The Impact of Soluble BCMA and BCMA Gain on Anti-BCMA Immunotherapies in Multiple Myeloma

B cell maturation antigen (BCMA) targeting chimeric antigen receptor T cells (CAR T) and bispecific T cell engagers (TCE) have remarkable efficacy in multiple myeloma (MM). While BCMA antigen escape, driven by TNFRSF17 deletions or mutations, is a mediator of anti-BCMA CAR T/ TCE resistance, the majority of patients retain BCMA surface expression at progression. Furthermore, patients with high disease burden and extramedullary disease associated with poorer response to anti-BCMA therapies, have high levels of soluble BCMA (sBCMA). The mechanisms mediating this resistance, and in particular the contribution of sBCMA, have not been fully elucidated.

In order to assess the effect of sBCMA on anti-BCMA CAR T function, we measured CAR T cells activation with an in-house manufactured anti-BCMA CAR transduced with an NFAT-GFP reporter gene after co-culture with increasing concentrations of sBCMA (0-2500 ng/mL). sBCMA bound to CAR scFv in a dose dependent manner, effectively competing with the fluorophore tagged BCMA peptide binding. Despite their stable engagement, sBCMA failed to induce the expression of GFP, CD69, CD25, or 41BB on CAR T cells. To further examine the functional effect of sBCMA on CAR T cytotoxicity, we generated isogenic OPM2 cell lines with distinct BCMA expression profiles: OPM2 over-expressing BCMA (OPM2_BCMA^high) generated by lentiviral transduction of TNFRSF17, and Cas9 BCMA knockout OPM2 (OPM2_BCMA^-/-). OPM2_BCMA^high cells exhibited one-log-fold increase in surface BCMA expression and 10-fold increase in sBCMA and were more resistant to CAR T mediated lysis. In addition, in co-culture assays, elevated sBCMA impaired OPM2 target cell lysis by anti-BCMA CAR T in a dose dependent-manner. To gain insight into the effect of chronic sBCMA exposure on CAR T, we exposed anti-BCMA CAR T to OPM2 cells secretome in the absence of direct cell to cell contact in a trans-well co-culture system. On day 24, CAR T in co-culture with OPM2_BCMA^high (sBCMA levels of 2343 ng/mL) significantly contracted with no viable cells, while CAR T in culture with parental OPM2 (sBCMA level of 267 ng/mL) did persist with up-regulated TIM3 and TIGIT. In contrast CAR T cultured with OPM2_BCMA^-/- remained viable with no expression of exhaustion markers.

In examining the impact of sBCMA on TCE activity, sBCMA level as low as 50 ng/mL in vitro impaired anti-BCMA TCE binding to K562 cells transduced to stably express BCMA (K562_wtBCMA). Consistent results were found in cytotoxicity assays wherein the addition of 2 ng/mL of sBCMA was sufficient to induce a reduction in anti-BCMA TCE mediated cytotoxicity of K562_wtBCMA cells by healthy donor peripheral blood mononuclear cells.

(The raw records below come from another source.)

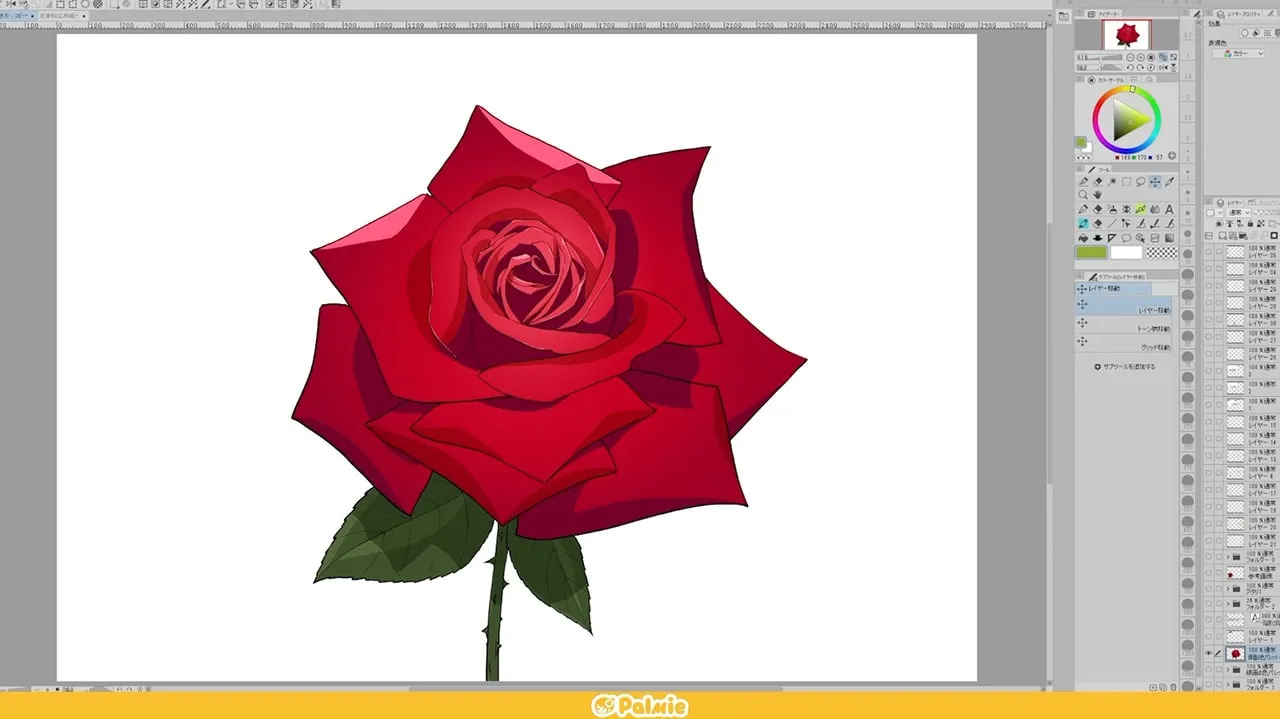Screen dimensions: 1280x719
Task: Click the rose thumbnail in the Navigator panel
Action: pos(1127,33)
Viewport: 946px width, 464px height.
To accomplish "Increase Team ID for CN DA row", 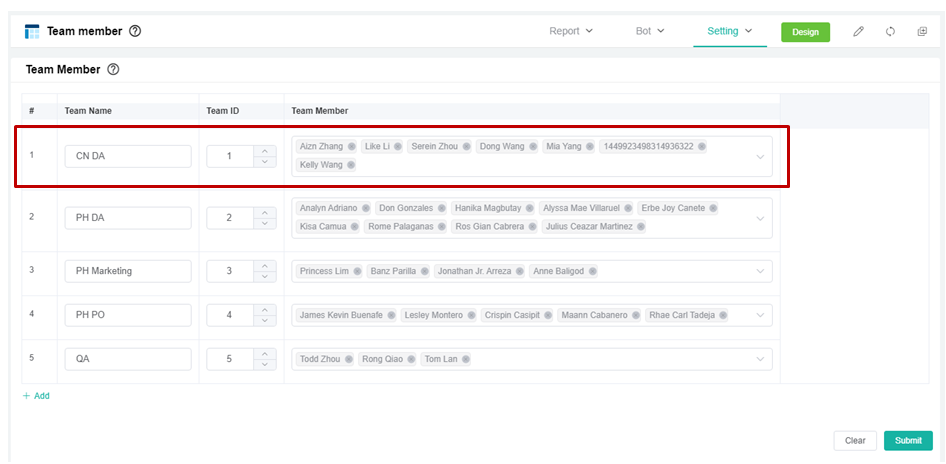I will 264,151.
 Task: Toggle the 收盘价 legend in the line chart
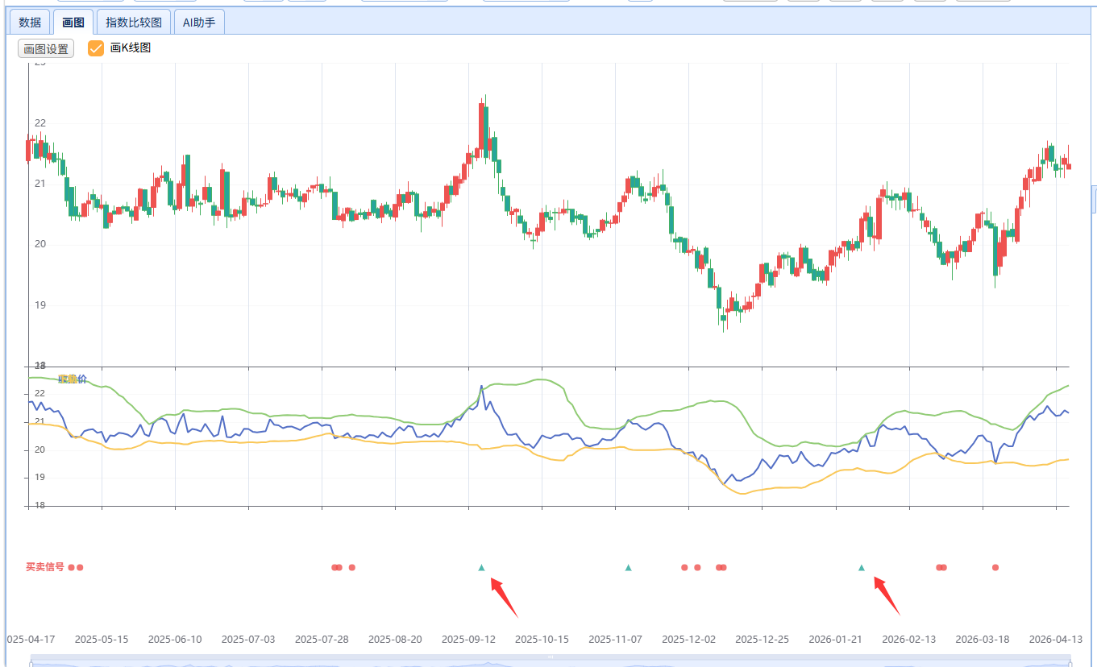click(x=72, y=379)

To identify genomic events that lead to elevated sBCMA expression and subsequent resistance to CAR T/TCE, we conducted bulk whole genome sequencing (100X) on CD138+ bone marrow MM cells obtained from 40 MM patients treated with anti-BCMA CAR T/ TCE. Structural variants (SVs) at or adjacent to TNFRSF17 locus were identified in four patients. These included i) focal copy number gain of TNFRSF17 (3 copies) in a patient who progressed within 3 months post anti-BCMA TCE, ii) subclonal duplication of TNFRSF17 locus in another patient (n=1), as well as iii) focal copy number losses 5’ or 3’ to the TNFRSF17 gene locus (n=2). In addition to SVs affecting TNFRSF17 locus, we also identified mutations involving TNFRSF17 transcriptional regulators. Notably, MM clones at progression 4 months post anti-BCMA TCE (n=1) harboured copy number gains (3 copies) of POU2AF1 gene on chr11q23. POU2AF1 encodes a key transcriptional regulator of TNFRSF17 expression. Indeed, sBCMA level from this patient was significantly elevated at relapse at a level (638 ng/mL) correlated with resistance to anti-BCMA TCE. In addition, we identified translocation involving MAP3K14 encoding the NF-kB regulator NIK in a patient with short remission post anti-BCMA CAR T. Of interest, analysis of the CoMMpass dataset revealed significantly higher BCMA transcripts in patients with translocations involving MAP3K14 locus.

Our findings highlight the impact of sBCMA levels and its chronicity of exposure on anti-BCMA TCE and CAR T activities in MM. We further identified structural genomic events driving TNFRSF17 over-expression and their correlation to sBCMA levels facilitating tumoral immunotherapeutic escape.